▸ **Supplied information**
________

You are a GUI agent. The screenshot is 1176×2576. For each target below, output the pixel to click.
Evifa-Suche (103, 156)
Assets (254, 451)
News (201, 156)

________

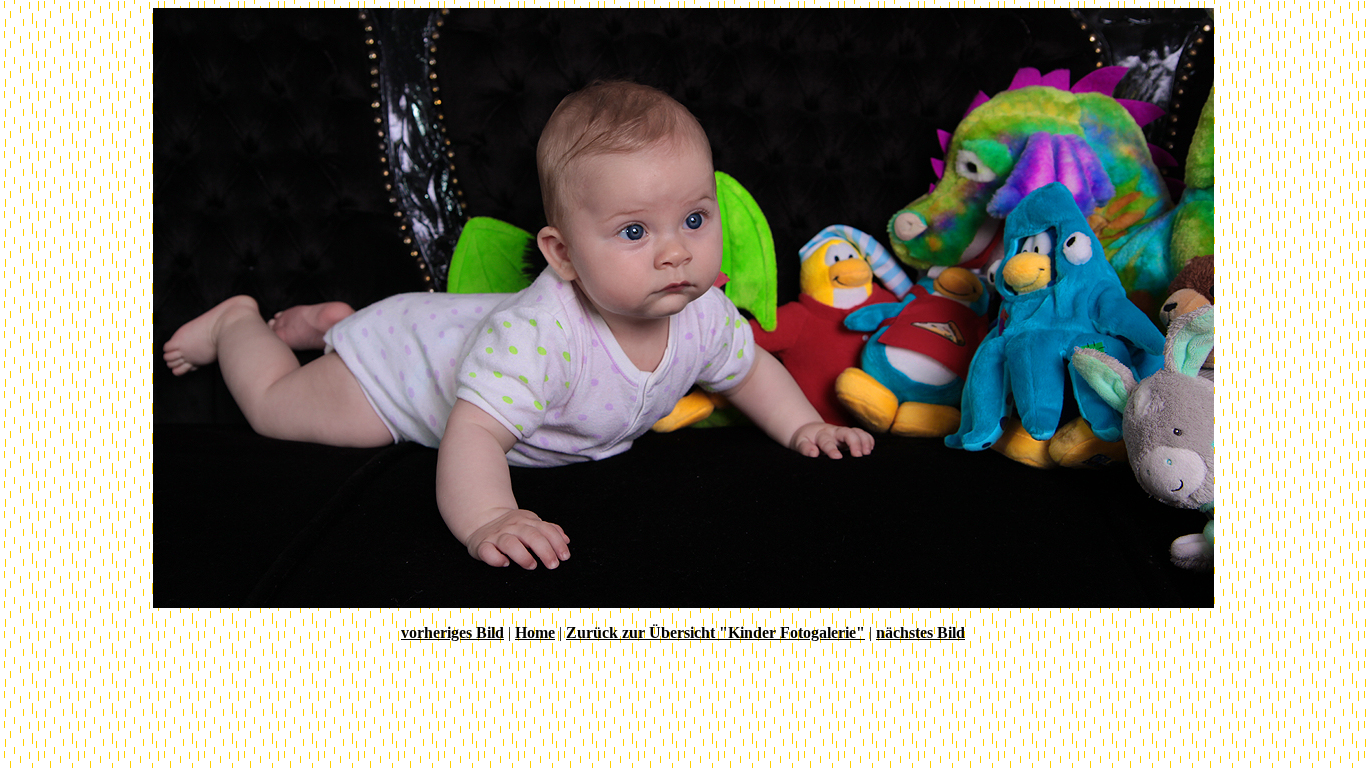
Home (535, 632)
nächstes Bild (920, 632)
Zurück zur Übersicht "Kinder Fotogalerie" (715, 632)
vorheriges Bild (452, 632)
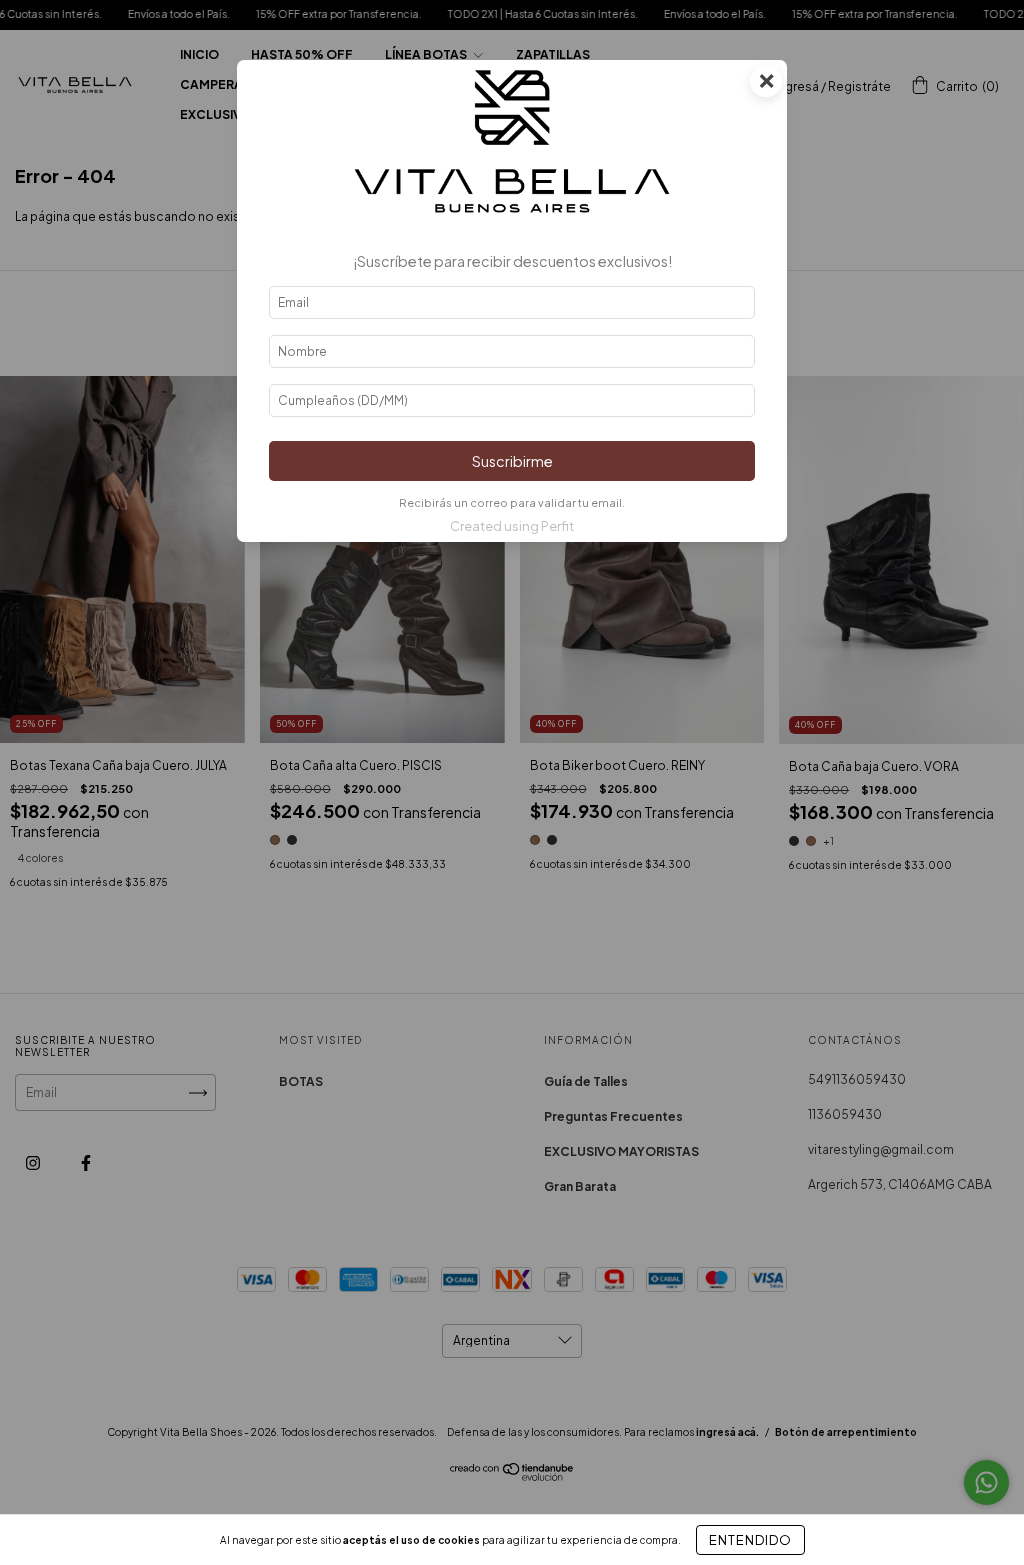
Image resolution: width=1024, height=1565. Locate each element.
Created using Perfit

________

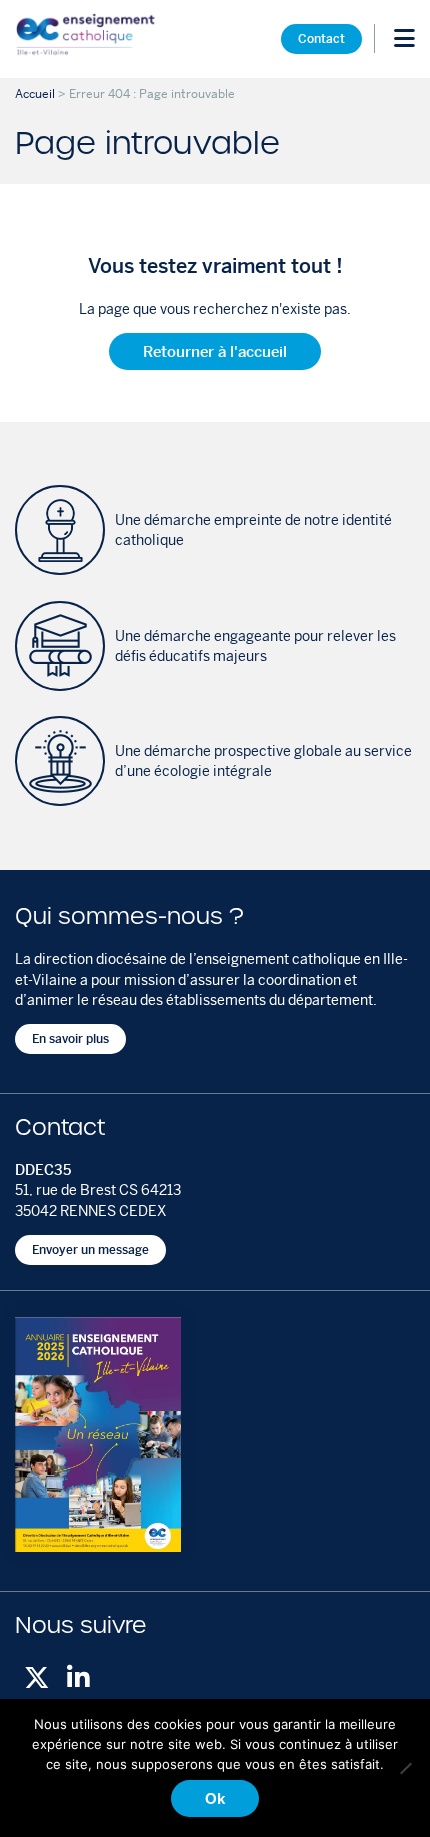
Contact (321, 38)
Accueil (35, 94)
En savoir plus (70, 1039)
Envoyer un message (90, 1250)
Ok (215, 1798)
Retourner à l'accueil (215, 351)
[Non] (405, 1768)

________

▸ **Activity**
Write down exactly the span of lines above from the one containing "En savoir plus (70, 1039)" to the one containing "[Non] (405, 1768)", both ends included.

▸ **Written solution**
En savoir plus (70, 1039)
Envoyer un message (90, 1250)
Ok (215, 1798)
Retourner à l'accueil (215, 351)
[Non] (405, 1768)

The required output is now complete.